Posted May 29, 2019 | Hardware | Mobile | Qualcomm | Windows


Qualcomm has asked a federal judge not to enforce her antitrust ruling against the firm so that it can appeal the case.

“After radically restructuring its business relationships [as would be required by the ruling], Qualcomm will not be able to return to its pre-injunction business in an orderly fashion,” a Qualcomm statement notes. “Nor will it be able to unwind licensing agreements it has renegotiated in the shadow of an order that is later overturned.”

Citing “serious legal questions,” Qualcomm believes it can win an appeal of the dramatic antitrust ruling against it. The case basically hinges on how Qualcomm licenses its intellectual property, including in many cases multiple chipsets, to mobile device makers. The court ruled that Qualcomm’s prices were too high, and that the firm was abusing its monopoly power. But Qualcomm, perhaps unexpectedly, has a different take.

“Qualcomm is the developer and enabler of foundational technologies for the wireless industry,” as a website devoted to its defense explains. “Our inclusive, flexible licensing and mobile technology transfer program ensures rapid technology advancement and competition across the ecosystem. Through standards development and our broad licensing program, we make our breakthroughs available to licensees who use them to develop products.”

According to Qualcomm, it has invested over $57 billion, or about 20 percent of its annual revenues each year, in the technologies it licenses to others. The firm doesn’t keep its inventions, which are covered by over 130,000 patents and patent applications. Instead, it licenses them so that partners can build unique solutions of their own.

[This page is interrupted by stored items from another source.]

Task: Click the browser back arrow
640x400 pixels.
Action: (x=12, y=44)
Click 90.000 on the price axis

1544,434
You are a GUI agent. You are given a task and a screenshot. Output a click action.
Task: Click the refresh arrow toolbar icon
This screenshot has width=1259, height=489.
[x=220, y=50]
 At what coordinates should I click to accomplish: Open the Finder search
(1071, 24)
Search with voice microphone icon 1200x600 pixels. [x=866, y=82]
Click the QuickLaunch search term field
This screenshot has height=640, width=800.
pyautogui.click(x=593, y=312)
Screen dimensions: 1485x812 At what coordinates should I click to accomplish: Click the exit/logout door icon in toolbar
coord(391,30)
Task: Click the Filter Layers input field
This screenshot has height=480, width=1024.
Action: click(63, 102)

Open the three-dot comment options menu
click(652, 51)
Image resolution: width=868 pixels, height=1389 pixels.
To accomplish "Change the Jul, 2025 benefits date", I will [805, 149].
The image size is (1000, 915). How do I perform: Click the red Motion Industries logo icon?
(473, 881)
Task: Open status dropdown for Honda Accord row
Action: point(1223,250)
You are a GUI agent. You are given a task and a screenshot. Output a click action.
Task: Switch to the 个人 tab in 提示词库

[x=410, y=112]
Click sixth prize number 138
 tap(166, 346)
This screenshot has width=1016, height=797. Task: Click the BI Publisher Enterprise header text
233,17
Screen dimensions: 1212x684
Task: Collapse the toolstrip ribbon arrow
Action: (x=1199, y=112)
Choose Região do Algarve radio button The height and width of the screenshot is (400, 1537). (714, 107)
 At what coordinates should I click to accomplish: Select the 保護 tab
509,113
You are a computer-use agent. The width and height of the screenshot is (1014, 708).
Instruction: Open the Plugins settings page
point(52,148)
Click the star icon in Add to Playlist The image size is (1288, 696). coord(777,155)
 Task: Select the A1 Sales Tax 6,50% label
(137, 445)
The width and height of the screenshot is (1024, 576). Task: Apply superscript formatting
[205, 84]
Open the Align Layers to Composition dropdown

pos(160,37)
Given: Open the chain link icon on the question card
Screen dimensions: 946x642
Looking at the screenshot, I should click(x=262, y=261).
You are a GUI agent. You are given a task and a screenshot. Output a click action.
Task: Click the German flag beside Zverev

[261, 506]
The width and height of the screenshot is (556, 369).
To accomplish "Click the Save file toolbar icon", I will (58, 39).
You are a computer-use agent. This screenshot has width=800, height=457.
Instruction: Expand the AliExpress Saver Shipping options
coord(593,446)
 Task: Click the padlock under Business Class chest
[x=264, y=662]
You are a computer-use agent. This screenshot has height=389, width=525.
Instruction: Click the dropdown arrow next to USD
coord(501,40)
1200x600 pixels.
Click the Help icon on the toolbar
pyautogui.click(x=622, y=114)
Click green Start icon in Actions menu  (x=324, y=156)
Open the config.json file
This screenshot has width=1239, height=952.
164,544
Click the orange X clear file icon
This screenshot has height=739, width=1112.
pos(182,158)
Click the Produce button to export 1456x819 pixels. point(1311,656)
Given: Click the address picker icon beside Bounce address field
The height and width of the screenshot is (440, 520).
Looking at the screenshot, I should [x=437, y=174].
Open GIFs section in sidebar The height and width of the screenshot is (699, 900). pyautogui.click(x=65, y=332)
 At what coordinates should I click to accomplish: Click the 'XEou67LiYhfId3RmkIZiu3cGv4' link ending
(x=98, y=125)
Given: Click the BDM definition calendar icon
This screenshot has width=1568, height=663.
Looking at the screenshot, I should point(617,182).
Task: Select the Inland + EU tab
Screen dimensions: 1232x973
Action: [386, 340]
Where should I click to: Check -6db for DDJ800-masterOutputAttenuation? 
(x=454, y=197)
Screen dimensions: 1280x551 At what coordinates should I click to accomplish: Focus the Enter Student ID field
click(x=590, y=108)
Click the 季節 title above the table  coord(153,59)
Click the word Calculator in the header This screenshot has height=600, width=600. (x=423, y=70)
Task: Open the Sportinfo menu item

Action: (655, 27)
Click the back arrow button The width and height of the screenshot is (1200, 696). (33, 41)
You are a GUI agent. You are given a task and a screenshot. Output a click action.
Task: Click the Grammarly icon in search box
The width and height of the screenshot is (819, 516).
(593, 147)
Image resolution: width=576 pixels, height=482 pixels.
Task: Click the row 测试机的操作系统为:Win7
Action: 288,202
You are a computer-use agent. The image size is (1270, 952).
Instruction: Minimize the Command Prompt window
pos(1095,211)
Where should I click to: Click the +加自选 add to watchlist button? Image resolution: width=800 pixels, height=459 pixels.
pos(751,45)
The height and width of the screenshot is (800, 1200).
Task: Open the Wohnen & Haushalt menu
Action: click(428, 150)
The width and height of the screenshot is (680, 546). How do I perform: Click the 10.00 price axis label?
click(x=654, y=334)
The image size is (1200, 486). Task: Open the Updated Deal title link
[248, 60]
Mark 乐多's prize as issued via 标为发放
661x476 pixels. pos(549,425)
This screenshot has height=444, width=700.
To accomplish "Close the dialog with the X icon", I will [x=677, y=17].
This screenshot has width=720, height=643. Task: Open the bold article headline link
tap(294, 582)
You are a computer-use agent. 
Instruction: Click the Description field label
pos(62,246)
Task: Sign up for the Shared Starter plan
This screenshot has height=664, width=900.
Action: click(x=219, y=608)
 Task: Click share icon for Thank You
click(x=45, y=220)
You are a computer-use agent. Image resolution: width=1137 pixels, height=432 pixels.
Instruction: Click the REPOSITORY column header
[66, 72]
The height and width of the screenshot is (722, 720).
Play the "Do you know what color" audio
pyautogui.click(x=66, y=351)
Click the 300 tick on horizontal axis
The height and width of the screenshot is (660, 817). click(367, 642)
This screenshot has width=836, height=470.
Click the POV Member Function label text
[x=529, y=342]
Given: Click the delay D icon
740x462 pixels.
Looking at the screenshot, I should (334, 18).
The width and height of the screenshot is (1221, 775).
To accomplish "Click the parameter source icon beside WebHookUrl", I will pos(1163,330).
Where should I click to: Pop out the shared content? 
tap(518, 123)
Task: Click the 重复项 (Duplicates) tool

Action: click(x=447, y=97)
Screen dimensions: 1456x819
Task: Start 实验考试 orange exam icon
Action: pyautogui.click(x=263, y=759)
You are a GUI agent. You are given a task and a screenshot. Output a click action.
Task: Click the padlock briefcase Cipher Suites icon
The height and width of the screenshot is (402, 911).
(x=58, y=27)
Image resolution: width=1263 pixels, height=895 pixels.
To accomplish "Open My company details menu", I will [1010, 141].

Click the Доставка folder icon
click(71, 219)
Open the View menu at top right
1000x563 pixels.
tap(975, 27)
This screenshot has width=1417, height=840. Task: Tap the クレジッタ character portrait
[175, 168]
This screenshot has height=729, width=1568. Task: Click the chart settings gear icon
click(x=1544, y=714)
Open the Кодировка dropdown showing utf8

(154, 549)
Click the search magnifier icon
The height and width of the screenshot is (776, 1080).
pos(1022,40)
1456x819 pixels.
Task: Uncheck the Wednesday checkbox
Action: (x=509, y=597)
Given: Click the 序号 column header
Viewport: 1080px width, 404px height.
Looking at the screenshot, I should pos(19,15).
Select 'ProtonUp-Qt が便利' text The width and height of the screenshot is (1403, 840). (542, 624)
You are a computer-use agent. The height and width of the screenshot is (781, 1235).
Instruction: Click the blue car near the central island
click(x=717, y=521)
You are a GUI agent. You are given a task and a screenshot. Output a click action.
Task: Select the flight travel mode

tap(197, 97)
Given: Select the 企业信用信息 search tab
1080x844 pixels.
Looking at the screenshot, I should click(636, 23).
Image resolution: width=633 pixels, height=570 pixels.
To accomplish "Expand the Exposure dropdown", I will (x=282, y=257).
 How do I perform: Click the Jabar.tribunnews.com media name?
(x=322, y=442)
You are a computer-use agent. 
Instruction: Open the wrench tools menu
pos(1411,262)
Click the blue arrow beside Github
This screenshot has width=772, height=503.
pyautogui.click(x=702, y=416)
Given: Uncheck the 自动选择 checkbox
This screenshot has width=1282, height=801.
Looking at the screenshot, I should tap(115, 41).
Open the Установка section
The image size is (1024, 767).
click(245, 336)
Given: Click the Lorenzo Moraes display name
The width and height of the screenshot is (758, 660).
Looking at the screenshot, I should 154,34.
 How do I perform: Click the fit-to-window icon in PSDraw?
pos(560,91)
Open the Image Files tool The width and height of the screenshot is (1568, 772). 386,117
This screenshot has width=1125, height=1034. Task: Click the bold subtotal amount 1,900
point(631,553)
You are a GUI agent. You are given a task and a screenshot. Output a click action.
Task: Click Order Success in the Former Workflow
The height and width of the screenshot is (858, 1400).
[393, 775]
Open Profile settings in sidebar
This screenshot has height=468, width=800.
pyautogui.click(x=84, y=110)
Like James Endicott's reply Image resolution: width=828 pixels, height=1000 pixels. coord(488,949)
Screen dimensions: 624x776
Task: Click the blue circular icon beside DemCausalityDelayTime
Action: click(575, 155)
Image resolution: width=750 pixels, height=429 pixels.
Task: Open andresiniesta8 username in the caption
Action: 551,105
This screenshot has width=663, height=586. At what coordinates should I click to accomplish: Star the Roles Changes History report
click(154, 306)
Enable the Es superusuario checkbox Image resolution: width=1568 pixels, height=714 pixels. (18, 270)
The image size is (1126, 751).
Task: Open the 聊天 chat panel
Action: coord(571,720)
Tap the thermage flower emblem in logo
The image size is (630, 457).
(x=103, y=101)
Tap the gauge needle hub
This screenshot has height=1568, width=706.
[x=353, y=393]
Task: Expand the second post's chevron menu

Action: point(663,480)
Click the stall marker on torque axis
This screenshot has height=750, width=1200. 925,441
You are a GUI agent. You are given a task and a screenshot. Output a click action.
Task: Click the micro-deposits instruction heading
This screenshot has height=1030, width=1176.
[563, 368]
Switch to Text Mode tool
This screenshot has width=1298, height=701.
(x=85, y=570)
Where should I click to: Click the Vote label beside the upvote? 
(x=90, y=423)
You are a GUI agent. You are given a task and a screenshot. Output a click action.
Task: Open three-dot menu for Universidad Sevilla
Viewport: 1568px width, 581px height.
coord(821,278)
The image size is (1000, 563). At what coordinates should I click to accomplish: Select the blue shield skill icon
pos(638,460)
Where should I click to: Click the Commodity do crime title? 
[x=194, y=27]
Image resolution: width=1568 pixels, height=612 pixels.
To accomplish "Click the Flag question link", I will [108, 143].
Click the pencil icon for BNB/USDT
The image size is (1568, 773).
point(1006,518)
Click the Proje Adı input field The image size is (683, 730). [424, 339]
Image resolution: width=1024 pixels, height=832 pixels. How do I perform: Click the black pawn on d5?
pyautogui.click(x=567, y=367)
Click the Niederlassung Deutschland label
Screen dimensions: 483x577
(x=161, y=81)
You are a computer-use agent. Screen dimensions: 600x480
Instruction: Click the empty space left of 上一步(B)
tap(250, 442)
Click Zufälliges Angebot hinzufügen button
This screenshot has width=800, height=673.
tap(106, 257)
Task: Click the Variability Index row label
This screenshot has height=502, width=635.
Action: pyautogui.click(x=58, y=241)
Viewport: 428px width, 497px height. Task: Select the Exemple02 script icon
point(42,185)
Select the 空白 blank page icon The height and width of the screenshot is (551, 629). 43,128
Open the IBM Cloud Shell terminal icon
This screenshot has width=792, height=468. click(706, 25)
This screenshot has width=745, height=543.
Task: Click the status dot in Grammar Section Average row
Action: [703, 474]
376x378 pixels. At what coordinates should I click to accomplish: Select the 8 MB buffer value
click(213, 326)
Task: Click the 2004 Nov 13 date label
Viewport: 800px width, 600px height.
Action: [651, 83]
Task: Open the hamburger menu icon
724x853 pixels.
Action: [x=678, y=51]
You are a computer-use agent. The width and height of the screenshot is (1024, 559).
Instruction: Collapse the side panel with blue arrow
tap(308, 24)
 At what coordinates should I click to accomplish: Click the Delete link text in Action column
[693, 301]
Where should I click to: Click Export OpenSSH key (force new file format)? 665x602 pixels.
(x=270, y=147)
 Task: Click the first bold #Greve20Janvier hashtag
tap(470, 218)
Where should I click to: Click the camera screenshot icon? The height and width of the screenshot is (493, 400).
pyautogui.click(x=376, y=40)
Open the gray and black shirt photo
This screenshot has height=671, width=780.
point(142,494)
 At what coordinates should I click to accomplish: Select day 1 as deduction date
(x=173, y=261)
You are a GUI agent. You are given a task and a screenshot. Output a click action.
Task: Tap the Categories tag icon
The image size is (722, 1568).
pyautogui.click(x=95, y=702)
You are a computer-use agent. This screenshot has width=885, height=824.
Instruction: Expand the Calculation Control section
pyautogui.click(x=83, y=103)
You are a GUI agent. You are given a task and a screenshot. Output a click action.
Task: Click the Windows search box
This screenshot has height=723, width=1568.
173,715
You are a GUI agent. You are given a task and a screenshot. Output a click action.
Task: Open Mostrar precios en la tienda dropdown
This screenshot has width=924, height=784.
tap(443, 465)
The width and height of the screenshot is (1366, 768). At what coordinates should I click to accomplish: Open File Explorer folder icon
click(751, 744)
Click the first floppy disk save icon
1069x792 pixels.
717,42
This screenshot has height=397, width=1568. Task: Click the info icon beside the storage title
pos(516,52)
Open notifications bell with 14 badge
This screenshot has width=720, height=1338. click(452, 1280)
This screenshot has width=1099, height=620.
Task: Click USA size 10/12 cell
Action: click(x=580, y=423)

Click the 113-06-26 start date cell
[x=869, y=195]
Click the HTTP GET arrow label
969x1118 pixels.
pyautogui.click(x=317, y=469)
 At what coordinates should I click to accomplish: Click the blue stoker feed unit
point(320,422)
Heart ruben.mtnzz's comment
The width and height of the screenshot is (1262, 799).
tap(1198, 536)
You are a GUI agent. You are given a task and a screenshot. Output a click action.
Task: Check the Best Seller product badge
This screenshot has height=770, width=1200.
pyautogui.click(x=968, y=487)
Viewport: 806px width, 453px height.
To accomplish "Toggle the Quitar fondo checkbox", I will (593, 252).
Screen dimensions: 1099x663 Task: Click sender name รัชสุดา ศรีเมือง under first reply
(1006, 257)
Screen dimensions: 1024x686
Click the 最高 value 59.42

“Today, Qualcomm has hundreds of agreements, and more than 11 billion licensed mobile devices have shipped worldwide,” it continues. “Thanks to the Qualcomm team and collaboration within the entire mobile industry, the next generation of wireless, 5G, debuted a year ahead of schedule. Mobile has not only become the world’s largest technology platform, it has achieved that scale faster than any technology in human history. Our technology transfer program works.”

As for the case itself, Qualcomm says it “strongly disagrees” with “irreparably flawed” FTC case, which it says is “lacking any plausible theory of competitive harm.”

“Mobile handset makers repeatedly testified that Qualcomm had the best chips available, while even Intel testified that Qualcomm R&D drives the pace of cellular innovation,” it says. “This is the very essence of competition – innovation and superior products. Contrary to the FTC’s claims, Qualcomm’s licensing model promotes, rather than harms, competition in the mobile chip industry, and more broadly the global mobile industry is thriving and competitive. The agency demonstrated no harm to competition, while other testimony portrayed a chip market that is thriving, dynamic, and innovative with intense competition, declining prices, improved chip performance, and declining Qualcomm market share. Qualcomm looks forward to the opportunity to be heard on appeal.”